When creating and refining these scores, information about known supporters gets increasingly richer, which may lead to mobilising power, but is much less likely to improve persuasive ability about a candidate overall. Countries that have passed laws regulating data collection and use by either corporate or political actors, such as the EU’s GDPR regulations, pose particular constraints on the ability to target for either mobilisation or persuasion (Kruschinski & Haller, 2017), and these regulations often place even greater importance on voting history, as it is less often regulated than data associated with identity such as gender or race, or more “micro” level data such as web use. While privacy and legal scholars have highlighted the possible loopholes in such regulations (Bennett, 2016), and argue that despite restrictions, targeting in particular can be engaged (Dobber et al., 2017) engaging in such workarounds often involve using more and more proxies for intended categories, thus reducing the efficacy of such data, and increasing dependency on known and macro-level data points like voting history.

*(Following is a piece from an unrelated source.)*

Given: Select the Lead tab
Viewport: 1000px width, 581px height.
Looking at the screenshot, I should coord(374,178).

In a campaign, staffers rely on tests conducted in prior election cycles that have made empirical findings concerning what data points matter when targeting potential voters to get them to the polls. For mobilising turnout, Eitan Hersh’s (2015) work has shown that publicly available data found in voter records is not only key, but that purchased, hyperspecific data — such as “lifestyle data” or consumer histories that tell you what magazines people subscribe to, what kind of car they purchased, or what their spending habits are like — is often redundant rather than additive to this public, macro-level data. Moreover, this data, on its own, is shown to have no predictive power, and is largely redundant to that which is publicly available in the US (Hersh, 2015; Nickerson & Rogers, 2014). Even other publicly available data from the census, which people broadly consider useful to campaigns, like income or education level doesn’t hold explanatory power when controlling for voting history. Despite a lack of evidence concerning its importance, purchasable hyper-specific data have a storied history in campaigns, as they were touted by the 1996 Clinton campaign for its ability to produce smaller populations the campaign wanted to target, like “soccer moms” or “pools and patios” (MacFarquhar, 1996). Even if as the available data and predictive modeling improves over the coming years and this data adds marginal benefit, use of the data is still risky, as it is a real threat to turnout voters who are not firmly in your corner.

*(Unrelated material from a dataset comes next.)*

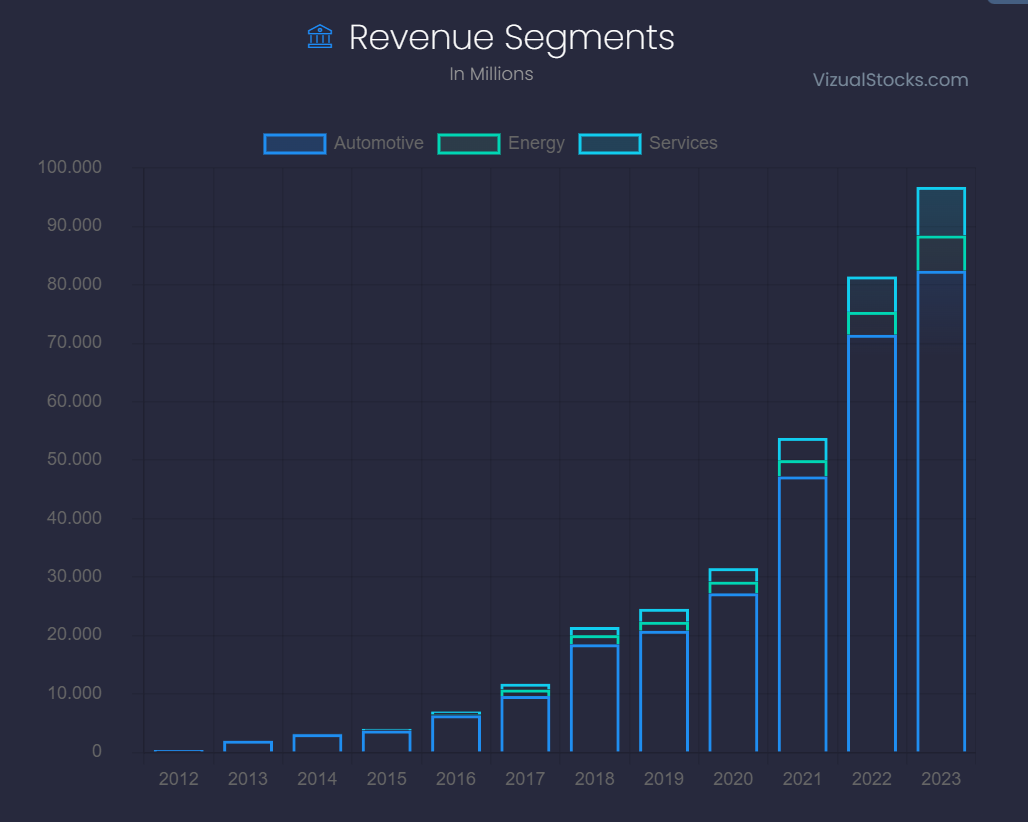The image size is (1028, 822).
Task: Open the VizualStocks.com watermark link
Action: 890,80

Micro-targeting has greater potential to mobilise other, less zero-sum actions, such as fundraising, or even driving smaller scale actions like email sign-ups, or click-throughs. It can also be supplemented by immediate and short-term A/B testing to increase efficiency, whereas the only test of GOTV comes on election day. So, while micro-targeting is not instrumental to mobilising GOTV efforts, the combination of targeting and testing could be useful for other campaign needs. Yet micro-targeting for GOTV and fundraising are often conflated, and while some news reports of 2016 highlighted the fact that the Trump campaign’s micro-targeted efforts may have had meaningful returns for fundraising in particular, this is a fundamentally different practice than GOTV.

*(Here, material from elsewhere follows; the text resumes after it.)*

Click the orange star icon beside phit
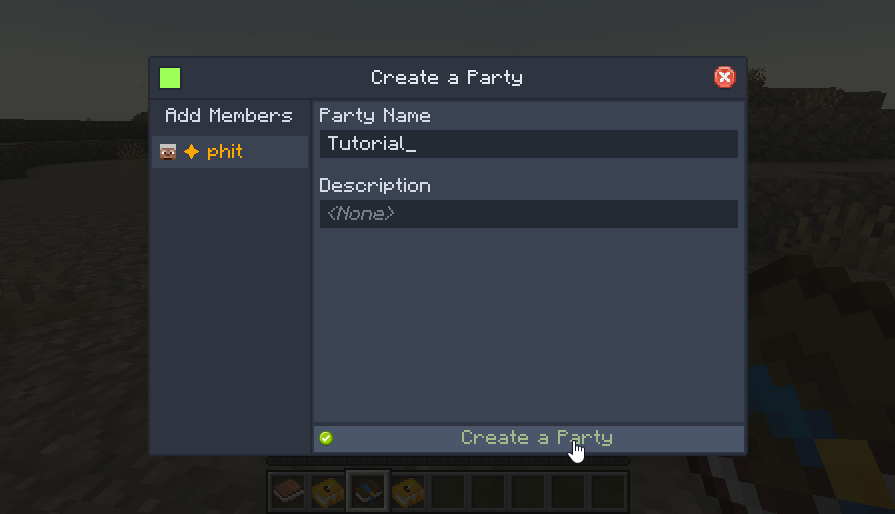[192, 152]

Overall, the data on what works and what doesn’t is far less clear, and the tactics of campaigns are far less obviously productive than either campaigns or journalists imply. What causes mobilisation (and does not) is much clearer than that related to persuasion. Mobilising voters to get to the polls relies most substantively on data that is publicly available in the US, found in voter records, and concerns macro-level information like prior voting record, and more precise micro-targeting data like the consumer choices that make up “lifestyle” data have not been shown to be of great import. While other data such as demographics or even analytics related to campaign email signups and behaviours can contribute marginally to the scores campaigns create about people, those are small nuances to the scores and haven’t been shown to have great predictive power. Research has begun to show that digital or social media ads can help mobilise turnout (Haenschen & Jennings, 2019), but those findings simply involve showing social media ads to a city’s residents, and are not targeted using any more categories than geography. With findings showing that negative ads in general are unlikely to work for persuasion (Lau et al., 2007), but emotions like anger do encourage partisan responses to false or biased information (Weeks, 2015), we should consider the possibility that highly targeted negative ads may be of benefit for mobilising supportive audiences. Micro-targeting and increasingly specific data points are much more likely to yield impressive results for fundraising, and other, less zero-sum actions than effect change in turnout or persuasion. That said, even in these cases where that seems likely, the effects of targeting are difficult to disentangle from the effects of testing that is also undertaken. Thus, newer tactics like using Facebook’s “Lookalike Audiences”, which allow political practitioners to find targets who share demographic and lifestyle qualities with those they already have contact information for or targeting users who “liked content related to X politician” are much more likely to be of benefit in mobilising donations and email signups, than causing a change in political opinion. Moreover, there is little to no empirical research that shows that something like “psychographic” targeting works to persuade people, or does much other than deepen existing commitment.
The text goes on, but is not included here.